Conseguir documentos é o início de uma travessia muito mais profunda.’
A República Democrática do Congo é a terceira
colocada no ranking do deslocamento forçado. São 4,4 milhões de congoloses
deslocados internamente, 620.800 refugiados e 136.400 requerentes de asilo.
A doutora em psicologia clínica e coordenadora da
ONG Habitare Tereza Marques de Oliveira, parceira da Missão Paz, em São Paulo,
e afirma que um dos principais desafios é fazer com que o processo de escuta os
ajude a reorientar os sentimentos mais presentes, como vergonha, impotência,
desamparo, humilhação e desorientação.
‘Os imigrantes
são fortes,corajosos e cheios de esperança. Buscam melhores condições de
vida. Embora saibam que terão que enfrentar condições adversas para garantir
minimamente a própria sobrevivência . No trabalho com eles acolhemos o
sofrimento pelas perdas e também pela incerteza da vida que começa no país de
acolhida. Procuramos então , resgatar os sonhos,a força de vida para começar
uma nova história, sem contudo abrir mão de suas raízes’, conta.

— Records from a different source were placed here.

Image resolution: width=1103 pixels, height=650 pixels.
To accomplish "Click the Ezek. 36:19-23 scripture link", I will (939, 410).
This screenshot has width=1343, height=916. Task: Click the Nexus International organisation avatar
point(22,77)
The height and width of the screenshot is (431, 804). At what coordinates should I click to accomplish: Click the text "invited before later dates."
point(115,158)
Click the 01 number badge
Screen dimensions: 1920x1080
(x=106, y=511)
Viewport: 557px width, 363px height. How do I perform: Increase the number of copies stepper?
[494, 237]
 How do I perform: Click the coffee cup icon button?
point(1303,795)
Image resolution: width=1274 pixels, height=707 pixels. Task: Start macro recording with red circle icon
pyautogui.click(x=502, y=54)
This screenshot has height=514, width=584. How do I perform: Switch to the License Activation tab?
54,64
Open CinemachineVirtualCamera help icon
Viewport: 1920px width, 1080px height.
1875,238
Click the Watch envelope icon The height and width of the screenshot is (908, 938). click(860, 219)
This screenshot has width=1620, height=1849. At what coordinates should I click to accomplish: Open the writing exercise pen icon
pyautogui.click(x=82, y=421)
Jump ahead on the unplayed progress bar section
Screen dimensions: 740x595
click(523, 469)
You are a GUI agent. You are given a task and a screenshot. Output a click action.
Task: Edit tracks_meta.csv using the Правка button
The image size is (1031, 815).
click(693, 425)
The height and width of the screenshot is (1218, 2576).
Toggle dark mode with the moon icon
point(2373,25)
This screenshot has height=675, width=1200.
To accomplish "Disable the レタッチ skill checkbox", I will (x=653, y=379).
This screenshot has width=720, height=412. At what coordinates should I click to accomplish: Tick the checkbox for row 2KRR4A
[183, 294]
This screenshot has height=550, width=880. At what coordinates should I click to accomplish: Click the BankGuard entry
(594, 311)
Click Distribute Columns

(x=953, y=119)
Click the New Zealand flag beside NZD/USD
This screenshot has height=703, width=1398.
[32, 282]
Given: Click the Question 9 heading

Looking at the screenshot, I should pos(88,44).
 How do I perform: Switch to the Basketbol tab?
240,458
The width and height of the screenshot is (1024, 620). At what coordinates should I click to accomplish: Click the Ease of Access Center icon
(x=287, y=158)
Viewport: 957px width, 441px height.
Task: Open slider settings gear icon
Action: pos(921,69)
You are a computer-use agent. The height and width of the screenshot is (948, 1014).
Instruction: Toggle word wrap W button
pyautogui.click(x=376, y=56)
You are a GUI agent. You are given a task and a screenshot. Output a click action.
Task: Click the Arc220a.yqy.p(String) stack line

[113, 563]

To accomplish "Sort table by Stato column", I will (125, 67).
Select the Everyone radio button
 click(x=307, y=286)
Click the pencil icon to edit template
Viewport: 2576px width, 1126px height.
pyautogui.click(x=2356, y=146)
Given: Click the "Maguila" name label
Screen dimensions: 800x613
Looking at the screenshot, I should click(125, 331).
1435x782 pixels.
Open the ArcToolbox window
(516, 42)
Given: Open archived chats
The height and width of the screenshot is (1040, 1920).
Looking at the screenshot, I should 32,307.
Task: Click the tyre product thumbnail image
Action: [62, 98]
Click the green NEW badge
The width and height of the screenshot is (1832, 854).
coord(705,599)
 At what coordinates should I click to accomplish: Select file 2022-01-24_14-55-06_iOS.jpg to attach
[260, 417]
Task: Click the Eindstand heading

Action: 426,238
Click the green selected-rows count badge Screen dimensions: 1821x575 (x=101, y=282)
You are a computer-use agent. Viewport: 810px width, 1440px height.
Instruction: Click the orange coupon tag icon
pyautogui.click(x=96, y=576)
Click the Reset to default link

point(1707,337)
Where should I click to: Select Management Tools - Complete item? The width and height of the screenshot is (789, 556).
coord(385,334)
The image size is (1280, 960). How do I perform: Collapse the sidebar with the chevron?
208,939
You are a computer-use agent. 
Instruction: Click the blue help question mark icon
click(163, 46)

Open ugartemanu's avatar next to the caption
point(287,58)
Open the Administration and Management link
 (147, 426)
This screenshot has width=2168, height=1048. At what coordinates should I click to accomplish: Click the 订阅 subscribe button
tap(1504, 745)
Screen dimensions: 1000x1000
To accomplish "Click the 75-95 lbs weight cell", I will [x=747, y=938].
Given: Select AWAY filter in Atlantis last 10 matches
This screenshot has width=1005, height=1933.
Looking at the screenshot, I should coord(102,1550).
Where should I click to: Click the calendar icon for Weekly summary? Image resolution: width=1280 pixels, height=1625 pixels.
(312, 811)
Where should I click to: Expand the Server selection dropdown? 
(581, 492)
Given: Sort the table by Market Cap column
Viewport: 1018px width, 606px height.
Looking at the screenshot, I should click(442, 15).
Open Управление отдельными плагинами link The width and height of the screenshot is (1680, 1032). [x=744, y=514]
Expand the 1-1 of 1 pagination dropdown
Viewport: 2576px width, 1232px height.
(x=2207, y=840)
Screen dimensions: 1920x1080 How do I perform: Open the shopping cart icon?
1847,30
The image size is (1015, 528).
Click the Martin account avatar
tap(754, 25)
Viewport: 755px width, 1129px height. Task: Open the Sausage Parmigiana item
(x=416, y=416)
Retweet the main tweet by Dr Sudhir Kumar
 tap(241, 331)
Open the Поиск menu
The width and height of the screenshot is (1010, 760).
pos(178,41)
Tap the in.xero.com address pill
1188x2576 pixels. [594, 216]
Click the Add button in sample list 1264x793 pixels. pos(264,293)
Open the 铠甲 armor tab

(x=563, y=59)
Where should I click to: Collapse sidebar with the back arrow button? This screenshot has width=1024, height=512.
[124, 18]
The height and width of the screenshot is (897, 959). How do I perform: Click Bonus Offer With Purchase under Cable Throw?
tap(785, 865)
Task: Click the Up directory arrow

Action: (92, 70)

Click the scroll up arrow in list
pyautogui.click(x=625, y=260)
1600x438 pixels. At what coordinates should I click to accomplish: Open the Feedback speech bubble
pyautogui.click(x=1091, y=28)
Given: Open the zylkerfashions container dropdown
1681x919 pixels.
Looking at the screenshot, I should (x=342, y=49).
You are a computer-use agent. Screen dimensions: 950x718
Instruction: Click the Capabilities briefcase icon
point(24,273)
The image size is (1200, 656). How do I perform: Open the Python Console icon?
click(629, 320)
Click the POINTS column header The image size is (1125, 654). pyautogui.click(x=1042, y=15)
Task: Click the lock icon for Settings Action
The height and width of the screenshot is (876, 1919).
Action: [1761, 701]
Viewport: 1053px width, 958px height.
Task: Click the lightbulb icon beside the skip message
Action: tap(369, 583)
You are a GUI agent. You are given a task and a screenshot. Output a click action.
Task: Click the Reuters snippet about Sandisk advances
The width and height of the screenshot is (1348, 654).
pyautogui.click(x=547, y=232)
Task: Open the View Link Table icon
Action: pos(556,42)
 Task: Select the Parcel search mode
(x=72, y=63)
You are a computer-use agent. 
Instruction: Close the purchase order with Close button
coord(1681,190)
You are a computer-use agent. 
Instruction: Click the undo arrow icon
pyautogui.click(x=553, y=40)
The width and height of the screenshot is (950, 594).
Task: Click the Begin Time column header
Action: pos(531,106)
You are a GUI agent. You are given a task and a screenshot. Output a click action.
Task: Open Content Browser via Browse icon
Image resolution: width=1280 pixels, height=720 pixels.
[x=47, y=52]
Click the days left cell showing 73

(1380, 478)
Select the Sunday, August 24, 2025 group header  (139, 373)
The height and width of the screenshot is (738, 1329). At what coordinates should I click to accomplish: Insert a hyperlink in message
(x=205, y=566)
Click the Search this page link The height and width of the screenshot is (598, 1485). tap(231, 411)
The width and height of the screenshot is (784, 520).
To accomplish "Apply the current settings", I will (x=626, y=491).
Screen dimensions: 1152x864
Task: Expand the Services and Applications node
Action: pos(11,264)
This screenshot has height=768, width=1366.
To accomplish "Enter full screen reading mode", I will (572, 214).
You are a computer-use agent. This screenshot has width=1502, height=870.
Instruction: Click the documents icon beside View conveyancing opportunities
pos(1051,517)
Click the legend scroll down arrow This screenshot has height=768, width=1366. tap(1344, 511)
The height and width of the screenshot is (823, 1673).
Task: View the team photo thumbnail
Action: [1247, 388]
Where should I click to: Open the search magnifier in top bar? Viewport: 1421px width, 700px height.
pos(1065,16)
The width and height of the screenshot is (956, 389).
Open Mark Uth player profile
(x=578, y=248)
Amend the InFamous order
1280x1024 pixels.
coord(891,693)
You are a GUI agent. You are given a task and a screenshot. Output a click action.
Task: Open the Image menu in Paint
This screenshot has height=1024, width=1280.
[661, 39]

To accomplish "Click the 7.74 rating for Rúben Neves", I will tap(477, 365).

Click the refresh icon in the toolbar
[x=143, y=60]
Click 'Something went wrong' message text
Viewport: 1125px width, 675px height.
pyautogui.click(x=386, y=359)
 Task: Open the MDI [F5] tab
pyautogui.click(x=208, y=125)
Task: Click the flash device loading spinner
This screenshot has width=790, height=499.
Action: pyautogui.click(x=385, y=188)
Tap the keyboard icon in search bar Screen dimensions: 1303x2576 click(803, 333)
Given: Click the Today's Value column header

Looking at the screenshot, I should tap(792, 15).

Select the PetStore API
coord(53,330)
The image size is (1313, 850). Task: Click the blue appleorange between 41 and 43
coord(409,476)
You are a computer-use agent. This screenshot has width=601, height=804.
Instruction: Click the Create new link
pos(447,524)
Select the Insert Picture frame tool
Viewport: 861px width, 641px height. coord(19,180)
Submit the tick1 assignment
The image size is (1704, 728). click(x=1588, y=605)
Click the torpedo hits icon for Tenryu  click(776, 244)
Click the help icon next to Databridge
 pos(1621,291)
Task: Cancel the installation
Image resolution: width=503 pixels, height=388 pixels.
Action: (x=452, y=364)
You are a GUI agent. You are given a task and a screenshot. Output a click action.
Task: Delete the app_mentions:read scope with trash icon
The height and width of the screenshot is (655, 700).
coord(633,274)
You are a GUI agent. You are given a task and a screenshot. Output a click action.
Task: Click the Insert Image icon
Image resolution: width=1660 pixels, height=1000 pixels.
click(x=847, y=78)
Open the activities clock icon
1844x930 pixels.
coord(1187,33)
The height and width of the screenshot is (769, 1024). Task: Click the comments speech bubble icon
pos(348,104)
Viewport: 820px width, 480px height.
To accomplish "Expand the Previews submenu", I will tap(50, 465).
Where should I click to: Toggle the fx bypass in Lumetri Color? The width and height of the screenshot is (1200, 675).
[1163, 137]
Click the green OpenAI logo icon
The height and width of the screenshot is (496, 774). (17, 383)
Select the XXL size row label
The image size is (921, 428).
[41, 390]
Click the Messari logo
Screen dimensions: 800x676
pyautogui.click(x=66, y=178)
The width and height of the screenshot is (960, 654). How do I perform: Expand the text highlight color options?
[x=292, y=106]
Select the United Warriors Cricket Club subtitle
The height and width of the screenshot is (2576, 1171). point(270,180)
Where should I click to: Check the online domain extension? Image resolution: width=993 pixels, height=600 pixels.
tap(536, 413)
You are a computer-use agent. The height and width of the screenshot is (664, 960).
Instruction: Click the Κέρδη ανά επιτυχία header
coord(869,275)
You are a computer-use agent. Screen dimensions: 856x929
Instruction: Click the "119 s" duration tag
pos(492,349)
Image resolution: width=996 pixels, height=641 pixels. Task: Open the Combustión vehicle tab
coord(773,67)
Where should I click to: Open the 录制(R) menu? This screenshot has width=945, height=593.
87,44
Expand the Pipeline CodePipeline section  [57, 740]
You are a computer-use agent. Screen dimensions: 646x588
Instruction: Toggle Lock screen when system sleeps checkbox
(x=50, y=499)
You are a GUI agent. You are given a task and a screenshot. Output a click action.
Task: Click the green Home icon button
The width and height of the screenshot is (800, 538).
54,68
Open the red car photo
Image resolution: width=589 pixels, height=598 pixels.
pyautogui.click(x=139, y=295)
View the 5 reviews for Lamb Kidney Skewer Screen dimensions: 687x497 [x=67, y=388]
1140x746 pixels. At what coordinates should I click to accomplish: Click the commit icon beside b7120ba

Tereza conta ainda que é muito comum os refugiados e
imigrantes apresentarem desorganização psíquica assim que chegam, e em alguns
casos surtos psicóticos. ‘Eles perdem
tantas referências que muitas vezes não sabem bem que são. Temos de fazê-los
recuperar o sentimento de si. O trauma de ter visto familiares morrerem, de
serem perseguidos, faz eles sentirem algo como dormir e acordar sem saber
direito onde está e quem é. Eles ficam despersonalizados. E a maneira como eles
são acolhidos é fundamental para que esse surto não progrida’, afirma a
psicanalista.
O passado escravagista e xenofóbico brasileiro afeta
de maneira decisiva em como o refugiado irá sentir e lidar com a própria dor,
segundo o pesquisador da área Pedro Paulo Bicalho, do Conselho Federal de
Psicologia. Bicalho afirma que a aflição não é apenas psíquica e individual,
mas um sofrimento associado a falta de políticas públicas de acolhimento.
‘O Brasil tem
leis razoáveis para que os imigrantes e refugiados venham para cá, mas não para
que permaneçam. Isso tem muito a ver com a construção subjetiva da nossa
sociedade, que é escravagista e muito preconceituosa. Por isso é tão comum,
como estamos vendo em Roraima - porta de entrada para venezuelanos -, um
discurso fomentado pelas próprias autoridades locais de repelir o outro, alguém
estranho a nós e que deve ir embora o mais rápido possível’.’